• **Supplied data**
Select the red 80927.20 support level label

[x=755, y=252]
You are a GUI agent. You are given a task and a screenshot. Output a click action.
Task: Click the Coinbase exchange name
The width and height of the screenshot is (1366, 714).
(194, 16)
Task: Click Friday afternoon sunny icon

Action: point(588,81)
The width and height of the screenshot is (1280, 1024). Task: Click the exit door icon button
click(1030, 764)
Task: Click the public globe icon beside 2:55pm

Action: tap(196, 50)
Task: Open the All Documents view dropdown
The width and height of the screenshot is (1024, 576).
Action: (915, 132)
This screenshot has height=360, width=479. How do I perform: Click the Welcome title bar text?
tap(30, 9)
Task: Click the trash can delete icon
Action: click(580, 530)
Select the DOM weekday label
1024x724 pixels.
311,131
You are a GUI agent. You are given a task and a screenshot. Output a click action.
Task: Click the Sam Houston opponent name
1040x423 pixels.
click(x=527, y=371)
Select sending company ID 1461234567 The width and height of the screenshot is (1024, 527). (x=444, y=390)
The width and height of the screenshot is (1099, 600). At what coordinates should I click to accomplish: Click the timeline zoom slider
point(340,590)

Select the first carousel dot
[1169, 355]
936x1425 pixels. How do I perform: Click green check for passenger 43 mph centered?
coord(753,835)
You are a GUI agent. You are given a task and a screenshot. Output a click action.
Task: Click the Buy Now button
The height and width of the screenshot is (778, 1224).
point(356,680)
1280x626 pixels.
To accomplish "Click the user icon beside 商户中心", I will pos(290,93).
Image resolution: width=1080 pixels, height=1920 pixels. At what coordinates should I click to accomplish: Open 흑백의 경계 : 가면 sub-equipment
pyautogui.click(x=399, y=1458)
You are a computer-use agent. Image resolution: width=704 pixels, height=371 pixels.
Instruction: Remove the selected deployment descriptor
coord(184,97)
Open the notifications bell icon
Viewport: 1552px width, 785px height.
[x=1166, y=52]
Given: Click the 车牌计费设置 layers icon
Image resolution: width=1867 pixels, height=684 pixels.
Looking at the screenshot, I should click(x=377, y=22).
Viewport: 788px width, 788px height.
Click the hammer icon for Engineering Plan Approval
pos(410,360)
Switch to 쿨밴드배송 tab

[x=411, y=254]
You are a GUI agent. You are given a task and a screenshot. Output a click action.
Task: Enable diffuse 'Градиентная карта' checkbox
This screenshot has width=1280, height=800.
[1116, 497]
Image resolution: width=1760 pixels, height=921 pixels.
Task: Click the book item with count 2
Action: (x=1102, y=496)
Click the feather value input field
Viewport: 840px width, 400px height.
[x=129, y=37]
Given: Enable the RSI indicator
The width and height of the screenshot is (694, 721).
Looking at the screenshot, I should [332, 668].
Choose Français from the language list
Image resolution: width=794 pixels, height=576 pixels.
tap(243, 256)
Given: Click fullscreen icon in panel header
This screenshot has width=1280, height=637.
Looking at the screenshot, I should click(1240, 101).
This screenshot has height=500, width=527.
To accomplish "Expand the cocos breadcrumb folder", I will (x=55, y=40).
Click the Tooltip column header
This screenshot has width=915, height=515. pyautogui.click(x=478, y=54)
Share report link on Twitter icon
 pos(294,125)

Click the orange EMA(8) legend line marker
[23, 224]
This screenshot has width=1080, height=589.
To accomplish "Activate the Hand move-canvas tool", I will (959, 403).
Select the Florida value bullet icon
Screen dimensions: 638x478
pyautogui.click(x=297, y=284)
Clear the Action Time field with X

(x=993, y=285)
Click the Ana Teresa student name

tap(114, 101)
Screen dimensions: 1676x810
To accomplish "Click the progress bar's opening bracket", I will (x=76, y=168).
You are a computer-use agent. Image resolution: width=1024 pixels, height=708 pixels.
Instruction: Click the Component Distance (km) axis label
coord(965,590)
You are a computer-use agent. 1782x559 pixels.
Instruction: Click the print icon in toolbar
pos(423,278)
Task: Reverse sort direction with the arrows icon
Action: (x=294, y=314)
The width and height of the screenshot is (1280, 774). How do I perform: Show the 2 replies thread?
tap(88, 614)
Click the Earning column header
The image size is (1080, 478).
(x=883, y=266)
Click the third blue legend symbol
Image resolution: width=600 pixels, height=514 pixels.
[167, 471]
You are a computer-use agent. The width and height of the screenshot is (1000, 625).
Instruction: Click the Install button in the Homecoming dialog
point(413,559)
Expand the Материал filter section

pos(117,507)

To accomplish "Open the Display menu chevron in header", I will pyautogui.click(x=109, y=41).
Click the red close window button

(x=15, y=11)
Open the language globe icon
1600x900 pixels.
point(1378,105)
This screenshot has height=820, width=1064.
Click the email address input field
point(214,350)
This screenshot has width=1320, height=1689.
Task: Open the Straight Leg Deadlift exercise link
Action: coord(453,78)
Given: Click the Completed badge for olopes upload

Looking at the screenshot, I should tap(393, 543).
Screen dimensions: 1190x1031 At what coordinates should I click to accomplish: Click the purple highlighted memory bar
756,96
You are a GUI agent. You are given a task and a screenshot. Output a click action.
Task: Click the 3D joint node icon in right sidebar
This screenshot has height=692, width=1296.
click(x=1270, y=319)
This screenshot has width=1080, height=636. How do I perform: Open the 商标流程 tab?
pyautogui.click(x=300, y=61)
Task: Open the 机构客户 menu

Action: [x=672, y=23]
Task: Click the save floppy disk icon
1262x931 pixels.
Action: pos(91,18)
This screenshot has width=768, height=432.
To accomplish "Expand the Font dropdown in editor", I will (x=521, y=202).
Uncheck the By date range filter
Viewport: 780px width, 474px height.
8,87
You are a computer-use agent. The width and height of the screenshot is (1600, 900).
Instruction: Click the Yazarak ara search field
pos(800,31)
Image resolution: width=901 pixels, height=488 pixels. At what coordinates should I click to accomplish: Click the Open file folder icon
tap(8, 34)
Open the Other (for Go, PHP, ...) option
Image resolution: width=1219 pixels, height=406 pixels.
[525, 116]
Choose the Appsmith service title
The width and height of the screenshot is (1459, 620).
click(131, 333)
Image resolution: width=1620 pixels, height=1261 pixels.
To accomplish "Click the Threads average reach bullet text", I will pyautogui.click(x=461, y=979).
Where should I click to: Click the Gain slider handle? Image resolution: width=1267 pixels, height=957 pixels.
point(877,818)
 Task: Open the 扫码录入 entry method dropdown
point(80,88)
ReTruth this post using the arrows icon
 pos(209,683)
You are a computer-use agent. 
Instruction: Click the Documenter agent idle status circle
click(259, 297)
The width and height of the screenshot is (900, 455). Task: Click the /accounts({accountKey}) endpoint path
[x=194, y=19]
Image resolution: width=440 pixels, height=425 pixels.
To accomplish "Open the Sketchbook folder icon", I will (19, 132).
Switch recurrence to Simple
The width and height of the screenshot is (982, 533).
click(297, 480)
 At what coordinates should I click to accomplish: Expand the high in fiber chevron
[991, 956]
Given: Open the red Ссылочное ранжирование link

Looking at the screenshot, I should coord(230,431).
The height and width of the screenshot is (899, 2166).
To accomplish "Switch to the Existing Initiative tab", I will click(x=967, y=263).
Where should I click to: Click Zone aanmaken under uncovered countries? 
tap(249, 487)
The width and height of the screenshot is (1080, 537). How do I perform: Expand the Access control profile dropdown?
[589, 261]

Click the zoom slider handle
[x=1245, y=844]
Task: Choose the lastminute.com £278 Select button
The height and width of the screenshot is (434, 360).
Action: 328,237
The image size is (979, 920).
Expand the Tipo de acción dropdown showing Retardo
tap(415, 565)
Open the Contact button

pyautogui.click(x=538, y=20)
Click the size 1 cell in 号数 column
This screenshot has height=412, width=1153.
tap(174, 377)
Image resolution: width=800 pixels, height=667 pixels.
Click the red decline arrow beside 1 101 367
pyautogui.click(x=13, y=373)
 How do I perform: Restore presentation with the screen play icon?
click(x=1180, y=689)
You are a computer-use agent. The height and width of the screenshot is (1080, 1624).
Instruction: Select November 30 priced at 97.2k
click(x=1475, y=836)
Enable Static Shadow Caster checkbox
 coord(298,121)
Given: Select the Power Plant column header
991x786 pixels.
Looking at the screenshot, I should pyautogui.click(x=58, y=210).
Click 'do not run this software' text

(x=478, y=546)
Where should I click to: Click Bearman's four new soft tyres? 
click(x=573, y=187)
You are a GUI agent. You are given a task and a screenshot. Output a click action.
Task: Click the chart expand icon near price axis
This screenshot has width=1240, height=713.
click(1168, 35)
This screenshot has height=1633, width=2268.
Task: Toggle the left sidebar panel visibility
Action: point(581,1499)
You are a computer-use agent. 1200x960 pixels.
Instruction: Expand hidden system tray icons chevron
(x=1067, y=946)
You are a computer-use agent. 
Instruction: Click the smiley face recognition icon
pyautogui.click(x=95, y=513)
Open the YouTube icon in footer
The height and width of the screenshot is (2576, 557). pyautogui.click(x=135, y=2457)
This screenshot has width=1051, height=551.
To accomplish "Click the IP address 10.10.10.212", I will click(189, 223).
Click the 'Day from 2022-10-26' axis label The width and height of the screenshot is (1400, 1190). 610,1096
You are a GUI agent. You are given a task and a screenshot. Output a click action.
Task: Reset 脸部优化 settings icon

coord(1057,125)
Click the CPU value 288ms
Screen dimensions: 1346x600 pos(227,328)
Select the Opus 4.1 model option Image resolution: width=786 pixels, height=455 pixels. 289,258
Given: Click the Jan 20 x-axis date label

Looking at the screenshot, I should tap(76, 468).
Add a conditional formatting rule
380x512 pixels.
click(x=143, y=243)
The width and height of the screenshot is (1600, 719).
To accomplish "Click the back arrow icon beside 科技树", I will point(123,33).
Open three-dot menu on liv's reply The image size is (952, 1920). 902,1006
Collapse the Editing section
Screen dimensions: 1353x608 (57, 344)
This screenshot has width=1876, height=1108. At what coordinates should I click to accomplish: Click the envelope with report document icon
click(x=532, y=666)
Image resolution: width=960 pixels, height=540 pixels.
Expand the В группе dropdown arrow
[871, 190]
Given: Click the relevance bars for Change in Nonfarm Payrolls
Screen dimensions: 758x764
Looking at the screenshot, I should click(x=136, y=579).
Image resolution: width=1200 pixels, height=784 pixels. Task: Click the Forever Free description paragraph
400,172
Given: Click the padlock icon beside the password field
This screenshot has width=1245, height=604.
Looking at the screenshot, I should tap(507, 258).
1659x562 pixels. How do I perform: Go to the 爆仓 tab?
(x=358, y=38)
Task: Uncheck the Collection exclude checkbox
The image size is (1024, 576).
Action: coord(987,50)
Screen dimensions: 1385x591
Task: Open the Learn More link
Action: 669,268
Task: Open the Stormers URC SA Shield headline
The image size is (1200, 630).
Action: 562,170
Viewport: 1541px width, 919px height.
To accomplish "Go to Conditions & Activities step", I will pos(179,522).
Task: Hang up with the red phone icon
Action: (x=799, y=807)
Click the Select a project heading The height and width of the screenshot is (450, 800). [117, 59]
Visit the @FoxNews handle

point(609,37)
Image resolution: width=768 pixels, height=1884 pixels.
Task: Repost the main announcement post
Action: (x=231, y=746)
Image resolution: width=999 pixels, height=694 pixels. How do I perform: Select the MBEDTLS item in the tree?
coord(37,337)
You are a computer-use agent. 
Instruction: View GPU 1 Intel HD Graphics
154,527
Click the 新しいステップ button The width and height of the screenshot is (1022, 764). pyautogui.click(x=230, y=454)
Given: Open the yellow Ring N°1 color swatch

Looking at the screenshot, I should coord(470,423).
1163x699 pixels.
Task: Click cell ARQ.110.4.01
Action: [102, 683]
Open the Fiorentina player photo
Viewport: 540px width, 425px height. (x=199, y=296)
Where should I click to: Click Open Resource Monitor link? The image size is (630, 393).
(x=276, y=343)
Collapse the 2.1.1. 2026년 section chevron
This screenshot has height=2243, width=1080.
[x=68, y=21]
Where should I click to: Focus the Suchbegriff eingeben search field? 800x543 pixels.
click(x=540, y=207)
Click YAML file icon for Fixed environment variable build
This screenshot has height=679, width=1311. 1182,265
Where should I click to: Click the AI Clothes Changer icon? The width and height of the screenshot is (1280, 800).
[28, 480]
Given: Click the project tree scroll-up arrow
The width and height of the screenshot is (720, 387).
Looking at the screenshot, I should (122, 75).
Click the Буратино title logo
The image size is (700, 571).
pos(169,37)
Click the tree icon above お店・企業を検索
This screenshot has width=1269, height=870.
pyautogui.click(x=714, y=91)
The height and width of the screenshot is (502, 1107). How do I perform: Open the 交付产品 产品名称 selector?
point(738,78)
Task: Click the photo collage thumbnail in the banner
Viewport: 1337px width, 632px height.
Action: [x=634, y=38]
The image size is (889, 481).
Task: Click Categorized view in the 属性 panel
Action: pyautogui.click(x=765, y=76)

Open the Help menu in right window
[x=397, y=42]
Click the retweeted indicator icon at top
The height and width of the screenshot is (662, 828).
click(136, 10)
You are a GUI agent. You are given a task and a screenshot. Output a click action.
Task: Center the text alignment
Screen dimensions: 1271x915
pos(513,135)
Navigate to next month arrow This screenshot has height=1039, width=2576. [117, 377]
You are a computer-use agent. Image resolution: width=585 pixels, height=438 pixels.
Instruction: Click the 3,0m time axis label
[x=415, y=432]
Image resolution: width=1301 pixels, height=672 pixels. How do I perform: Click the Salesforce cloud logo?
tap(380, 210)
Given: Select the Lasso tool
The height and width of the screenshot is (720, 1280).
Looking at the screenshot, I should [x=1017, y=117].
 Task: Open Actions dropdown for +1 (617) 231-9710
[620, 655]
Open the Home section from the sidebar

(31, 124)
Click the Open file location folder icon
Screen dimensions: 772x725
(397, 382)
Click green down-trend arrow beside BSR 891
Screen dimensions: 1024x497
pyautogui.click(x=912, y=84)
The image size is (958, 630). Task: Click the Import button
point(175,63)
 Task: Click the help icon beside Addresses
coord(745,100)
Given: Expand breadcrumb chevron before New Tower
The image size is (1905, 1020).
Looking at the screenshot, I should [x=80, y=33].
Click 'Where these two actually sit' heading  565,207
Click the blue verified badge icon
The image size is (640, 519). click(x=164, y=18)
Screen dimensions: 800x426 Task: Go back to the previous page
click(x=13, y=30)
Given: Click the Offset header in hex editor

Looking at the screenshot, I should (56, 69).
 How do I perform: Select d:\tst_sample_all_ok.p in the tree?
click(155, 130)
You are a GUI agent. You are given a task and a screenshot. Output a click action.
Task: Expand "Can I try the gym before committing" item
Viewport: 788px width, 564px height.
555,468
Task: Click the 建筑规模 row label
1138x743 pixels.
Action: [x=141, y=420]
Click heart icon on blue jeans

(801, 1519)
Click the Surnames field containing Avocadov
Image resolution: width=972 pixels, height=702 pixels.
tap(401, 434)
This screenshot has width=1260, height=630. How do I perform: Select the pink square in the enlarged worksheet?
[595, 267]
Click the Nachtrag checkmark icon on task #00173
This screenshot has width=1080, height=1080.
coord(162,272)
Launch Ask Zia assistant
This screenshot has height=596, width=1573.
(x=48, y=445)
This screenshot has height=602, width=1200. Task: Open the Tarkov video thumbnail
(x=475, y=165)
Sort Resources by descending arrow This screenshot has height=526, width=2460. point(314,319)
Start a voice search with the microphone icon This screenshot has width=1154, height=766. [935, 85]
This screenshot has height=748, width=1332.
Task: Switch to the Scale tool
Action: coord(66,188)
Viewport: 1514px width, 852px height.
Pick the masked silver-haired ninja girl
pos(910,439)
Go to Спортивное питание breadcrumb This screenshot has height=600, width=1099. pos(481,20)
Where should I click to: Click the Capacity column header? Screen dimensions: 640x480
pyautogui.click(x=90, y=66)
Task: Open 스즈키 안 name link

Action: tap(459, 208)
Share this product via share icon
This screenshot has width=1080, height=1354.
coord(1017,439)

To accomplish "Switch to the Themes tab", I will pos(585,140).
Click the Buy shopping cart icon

• **Your task**
Report, with a number and no other words, how many lines of the listing contain "breadcrumb".

• **Answer space**
3